The study, recently published in Current Biology, confirmed that the cockatoos were not dunking their food for purposes like soaking or cleaning, but purely for flavor enjoyment. This behavior marks a unique finding in the animal kingdom.
Goffin’s cockatoos, also known as Tanimbar corellas, are a species of parrot native to Indonesia’s Tanimbar Islands. Weighing around 250-300g and measuring 31cm in length, these white cockatoos are the smallest in their family.
Initially mistaken for other cockatoo species, Goffin’s cockatoos were officially recognized as a distinct species in 2004. However, their population is dwindling, classified as near threatened on the IUCN Red List, with estimates ranging from 100,000 to 500,000 individuals.
The study that uncovered the cockatoos’ yogurt-dunking behavior was sparked by an accidental observation in 2022 when two cockatoos, Irene and Renki, were witnessed dunking potatoes in blueberry soy yogurt during breakfast at the Goffin lab in Austria.
Researchers from the University of Veterinary Medicine Vienna conducted a series of breakfast sessions involving 18 cockatoos, offering them potatoes and noodles along with different dunking options, including fresh water, plain soy yogurt, and blueberry-flavored soy yogurt.
Half of the birds engaged in dunking, with a clear preference for noodles over potatoes.
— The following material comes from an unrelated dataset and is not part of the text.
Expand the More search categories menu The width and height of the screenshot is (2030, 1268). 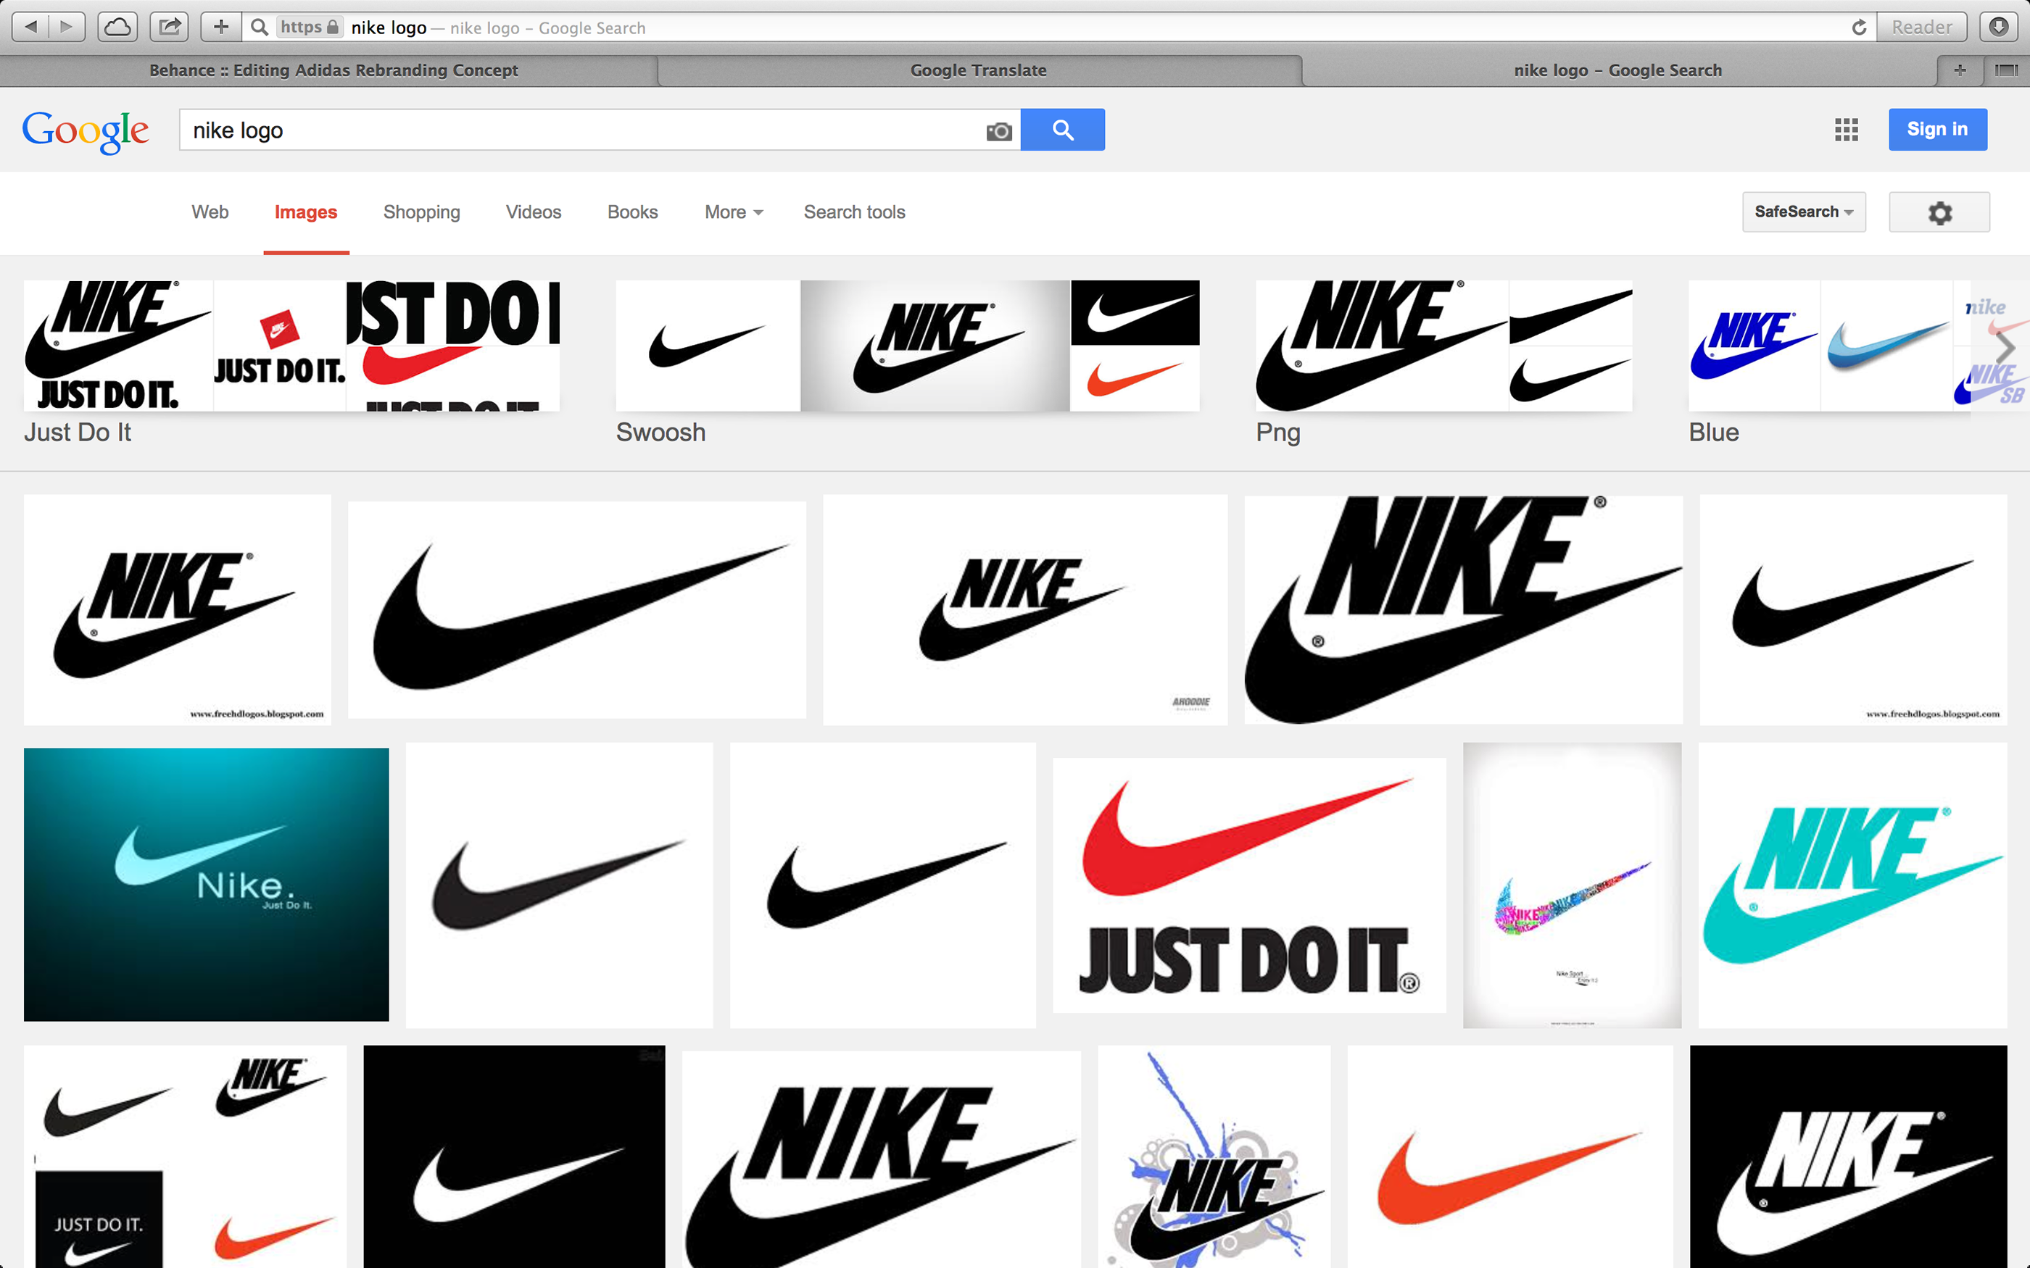pos(733,212)

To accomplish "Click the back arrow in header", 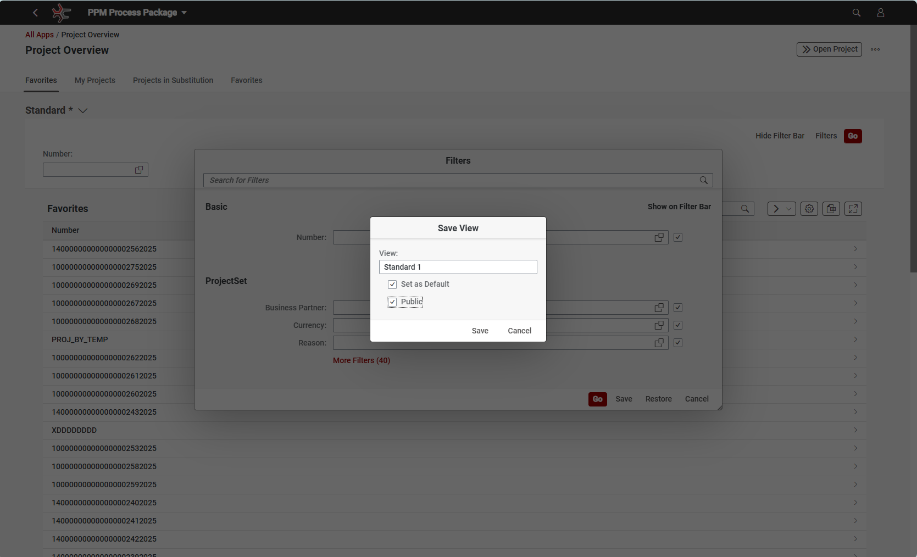I will [x=35, y=13].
Interestingly, the cockatoos dunked their food in blueberry yogurt more frequently than in plain yogurt, indicating a specific flavor preference.
The short duration for which the food was left in the yogurt, averaging only 3.2 seconds, suggested that the behavior was not related to soaking or cleaning. This contrasts with water-soaking behavior, where food is typically dunked for an average of 22.9 seconds.
Notably, the color of the yogurt did not significantly impact the cockatoos’ behavior, emphasizing that flavor, rather than visual cues, was the primary driver for dunking. This unique food-flavoring behavior in animals has previously been observed only in Japanese macaques.
Despite these intriguing findings, researchers remain puzzled about the underlying reasons for the cockatoos’ behavior. This discovery contributes to our understanding of rare food preparation behaviors in animals, shedding light on the complexities of animal cognition and behavior.